» **EXERCISE BRIEF**
Rewrite the rows below with "plaintext" changed to "ciphertext" and everything else left as it is.

» **RECORDED INFORMATION**
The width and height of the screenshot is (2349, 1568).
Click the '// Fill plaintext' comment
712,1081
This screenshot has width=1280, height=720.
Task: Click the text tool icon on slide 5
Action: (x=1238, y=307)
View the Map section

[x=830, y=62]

» **CORRECT RESPONSE**
The width and height of the screenshot is (2349, 1568).
Click the '// Fill ciphertext' comment
712,1081
This screenshot has width=1280, height=720.
Task: Click the text tool icon on slide 5
Action: (x=1238, y=307)
View the Map section

[x=830, y=62]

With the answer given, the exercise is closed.